───── AVAILABLE RECORDS
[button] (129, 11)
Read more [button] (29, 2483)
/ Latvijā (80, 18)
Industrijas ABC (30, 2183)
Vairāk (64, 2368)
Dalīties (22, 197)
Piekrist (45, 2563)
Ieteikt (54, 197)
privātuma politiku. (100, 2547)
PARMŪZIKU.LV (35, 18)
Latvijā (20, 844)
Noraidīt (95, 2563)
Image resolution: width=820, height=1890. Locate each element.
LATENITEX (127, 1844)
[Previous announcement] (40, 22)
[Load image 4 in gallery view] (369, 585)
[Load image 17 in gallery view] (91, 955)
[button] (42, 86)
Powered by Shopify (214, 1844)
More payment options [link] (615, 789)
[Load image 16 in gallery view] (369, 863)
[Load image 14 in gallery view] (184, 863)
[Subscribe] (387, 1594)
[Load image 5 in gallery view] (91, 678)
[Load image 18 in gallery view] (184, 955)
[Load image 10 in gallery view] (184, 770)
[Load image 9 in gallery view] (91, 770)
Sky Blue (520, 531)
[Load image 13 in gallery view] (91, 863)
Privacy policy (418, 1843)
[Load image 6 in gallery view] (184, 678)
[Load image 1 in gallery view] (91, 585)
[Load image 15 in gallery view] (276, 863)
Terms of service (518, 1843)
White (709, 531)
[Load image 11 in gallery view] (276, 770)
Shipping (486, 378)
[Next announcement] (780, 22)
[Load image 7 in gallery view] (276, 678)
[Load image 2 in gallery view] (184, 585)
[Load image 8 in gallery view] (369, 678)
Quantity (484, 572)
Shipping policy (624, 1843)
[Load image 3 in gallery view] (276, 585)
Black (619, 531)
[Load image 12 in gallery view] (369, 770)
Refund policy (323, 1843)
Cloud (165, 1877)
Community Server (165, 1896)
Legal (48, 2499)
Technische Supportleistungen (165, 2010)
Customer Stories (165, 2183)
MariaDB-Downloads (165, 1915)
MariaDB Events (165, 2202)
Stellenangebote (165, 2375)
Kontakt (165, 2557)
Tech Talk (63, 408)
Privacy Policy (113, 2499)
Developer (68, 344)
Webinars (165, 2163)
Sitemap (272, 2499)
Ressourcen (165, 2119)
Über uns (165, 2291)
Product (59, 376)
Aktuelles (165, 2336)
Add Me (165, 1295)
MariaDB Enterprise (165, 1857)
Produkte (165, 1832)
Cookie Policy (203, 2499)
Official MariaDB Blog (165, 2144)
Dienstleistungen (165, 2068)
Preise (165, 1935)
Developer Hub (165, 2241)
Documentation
──────────
### EXERCISE BRIEF
What is asked for is an exact copy of the lines above from the one containing "Powered by Shopify (214, 1844)" through the one containing "[Load image 7 in gallery view] (276, 678)", and only those.

### EXERCISE RESPONSE
Powered by Shopify (214, 1844)
More payment options [link] (615, 789)
[Load image 16 in gallery view] (369, 863)
[Load image 14 in gallery view] (184, 863)
[Subscribe] (387, 1594)
[Load image 5 in gallery view] (91, 678)
[Load image 18 in gallery view] (184, 955)
[Load image 10 in gallery view] (184, 770)
[Load image 9 in gallery view] (91, 770)
Sky Blue (520, 531)
[Load image 13 in gallery view] (91, 863)
Privacy policy (418, 1843)
[Load image 6 in gallery view] (184, 678)
[Load image 1 in gallery view] (91, 585)
[Load image 15 in gallery view] (276, 863)
Terms of service (518, 1843)
White (709, 531)
[Load image 11 in gallery view] (276, 770)
Shipping (486, 378)
[Next announcement] (780, 22)
[Load image 7 in gallery view] (276, 678)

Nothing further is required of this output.